[Goal of the exercise] Could you pull out the entries from the line with "Where should I" to the line with "coord(827,233)", both ends included, and reproduce them word for word?

[Data entries]

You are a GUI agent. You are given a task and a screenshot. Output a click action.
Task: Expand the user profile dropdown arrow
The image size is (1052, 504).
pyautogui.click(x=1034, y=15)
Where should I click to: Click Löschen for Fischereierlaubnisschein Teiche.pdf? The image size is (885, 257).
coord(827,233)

* * *

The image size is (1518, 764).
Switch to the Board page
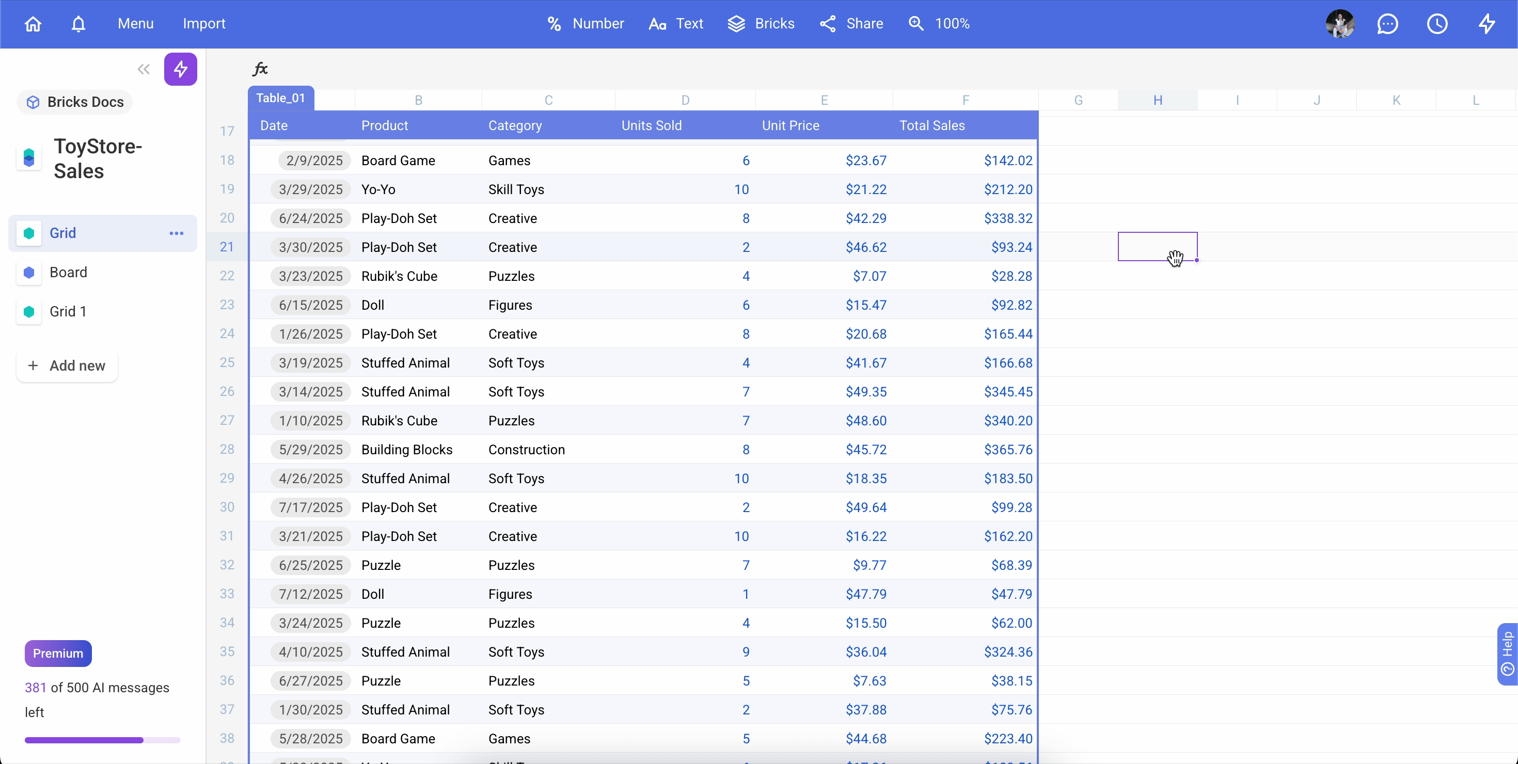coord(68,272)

[The result]
Where should I click to: Click Löschen for Fischereierlaubnisschein Teiche.pdf? The image size is (885, 257).
coord(827,233)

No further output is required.